▶ _Work request_: Restate, word for word, each record that follows.

** Data to use follows **

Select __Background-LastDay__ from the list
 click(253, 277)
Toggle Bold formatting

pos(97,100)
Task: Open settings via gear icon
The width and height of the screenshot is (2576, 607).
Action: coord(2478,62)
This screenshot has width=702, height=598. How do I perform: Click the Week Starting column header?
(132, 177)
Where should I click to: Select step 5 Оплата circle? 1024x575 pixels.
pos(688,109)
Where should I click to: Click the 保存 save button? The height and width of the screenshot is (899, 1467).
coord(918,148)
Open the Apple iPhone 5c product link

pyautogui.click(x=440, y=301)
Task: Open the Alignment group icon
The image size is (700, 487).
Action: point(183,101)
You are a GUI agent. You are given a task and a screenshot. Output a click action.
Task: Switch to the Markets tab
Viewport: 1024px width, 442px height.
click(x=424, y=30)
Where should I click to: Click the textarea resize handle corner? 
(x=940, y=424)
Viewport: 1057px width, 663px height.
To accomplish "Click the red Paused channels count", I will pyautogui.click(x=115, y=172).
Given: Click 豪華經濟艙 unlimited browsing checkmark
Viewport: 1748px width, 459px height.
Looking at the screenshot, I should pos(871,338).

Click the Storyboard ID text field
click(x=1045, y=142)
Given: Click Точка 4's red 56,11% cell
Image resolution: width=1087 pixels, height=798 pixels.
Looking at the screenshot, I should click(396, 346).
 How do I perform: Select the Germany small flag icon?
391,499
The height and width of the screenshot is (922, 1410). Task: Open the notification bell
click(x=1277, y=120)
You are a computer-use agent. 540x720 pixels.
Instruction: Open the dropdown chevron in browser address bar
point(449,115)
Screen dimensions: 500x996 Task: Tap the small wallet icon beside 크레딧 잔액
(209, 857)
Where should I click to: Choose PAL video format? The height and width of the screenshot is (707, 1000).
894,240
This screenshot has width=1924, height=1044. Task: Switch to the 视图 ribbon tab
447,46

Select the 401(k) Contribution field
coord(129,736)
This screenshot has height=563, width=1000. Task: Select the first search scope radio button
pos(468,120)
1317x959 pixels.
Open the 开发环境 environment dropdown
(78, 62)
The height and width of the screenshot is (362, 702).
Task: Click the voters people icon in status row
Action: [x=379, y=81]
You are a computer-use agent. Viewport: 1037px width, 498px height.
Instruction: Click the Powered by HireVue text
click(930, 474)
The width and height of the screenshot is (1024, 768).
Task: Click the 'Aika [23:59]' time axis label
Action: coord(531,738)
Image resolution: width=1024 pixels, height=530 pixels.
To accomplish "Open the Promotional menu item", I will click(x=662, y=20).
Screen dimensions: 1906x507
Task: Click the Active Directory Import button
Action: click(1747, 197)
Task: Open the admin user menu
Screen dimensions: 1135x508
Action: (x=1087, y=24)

** End of Data to use **

▶ _Result of this exercise_:
Select __Background-LastDay__ from the list
 click(253, 277)
Toggle Bold formatting

pos(97,100)
Task: Open settings via gear icon
The width and height of the screenshot is (2576, 607).
Action: coord(2478,62)
This screenshot has width=702, height=598. How do I perform: Click the Week Starting column header?
(132, 177)
Where should I click to: Select step 5 Оплата circle? 1024x575 pixels.
pos(688,109)
Where should I click to: Click the 保存 save button? The height and width of the screenshot is (899, 1467).
coord(918,148)
Open the Apple iPhone 5c product link

pyautogui.click(x=440, y=301)
Task: Open the Alignment group icon
The image size is (700, 487).
Action: point(183,101)
You are a GUI agent. You are given a task and a screenshot. Output a click action.
Task: Switch to the Markets tab
Viewport: 1024px width, 442px height.
click(x=424, y=30)
Where should I click to: Click the textarea resize handle corner? 
(x=940, y=424)
Viewport: 1057px width, 663px height.
To accomplish "Click the red Paused channels count", I will pyautogui.click(x=115, y=172).
Given: Click 豪華經濟艙 unlimited browsing checkmark
Viewport: 1748px width, 459px height.
Looking at the screenshot, I should pos(871,338).

Click the Storyboard ID text field
click(x=1045, y=142)
Given: Click Точка 4's red 56,11% cell
Image resolution: width=1087 pixels, height=798 pixels.
Looking at the screenshot, I should click(396, 346).
 How do I perform: Select the Germany small flag icon?
391,499
The height and width of the screenshot is (922, 1410). Task: Open the notification bell
click(x=1277, y=120)
You are a computer-use agent. 540x720 pixels.
Instruction: Open the dropdown chevron in browser address bar
point(449,115)
Screen dimensions: 500x996 Task: Tap the small wallet icon beside 크레딧 잔액
(209, 857)
Where should I click to: Choose PAL video format? The height and width of the screenshot is (707, 1000).
894,240
This screenshot has width=1924, height=1044. Task: Switch to the 视图 ribbon tab
447,46

Select the 401(k) Contribution field
coord(129,736)
This screenshot has height=563, width=1000. Task: Select the first search scope radio button
pos(468,120)
1317x959 pixels.
Open the 开发环境 environment dropdown
(78, 62)
The height and width of the screenshot is (362, 702).
Task: Click the voters people icon in status row
Action: [x=379, y=81]
You are a computer-use agent. Viewport: 1037px width, 498px height.
Instruction: Click the Powered by HireVue text
click(930, 474)
The width and height of the screenshot is (1024, 768).
Task: Click the 'Aika [23:59]' time axis label
Action: coord(531,738)
Image resolution: width=1024 pixels, height=530 pixels.
To accomplish "Open the Promotional menu item", I will click(x=662, y=20).
Screen dimensions: 1906x507
Task: Click the Active Directory Import button
Action: click(1747, 197)
Task: Open the admin user menu
Screen dimensions: 1135x508
Action: (x=1087, y=24)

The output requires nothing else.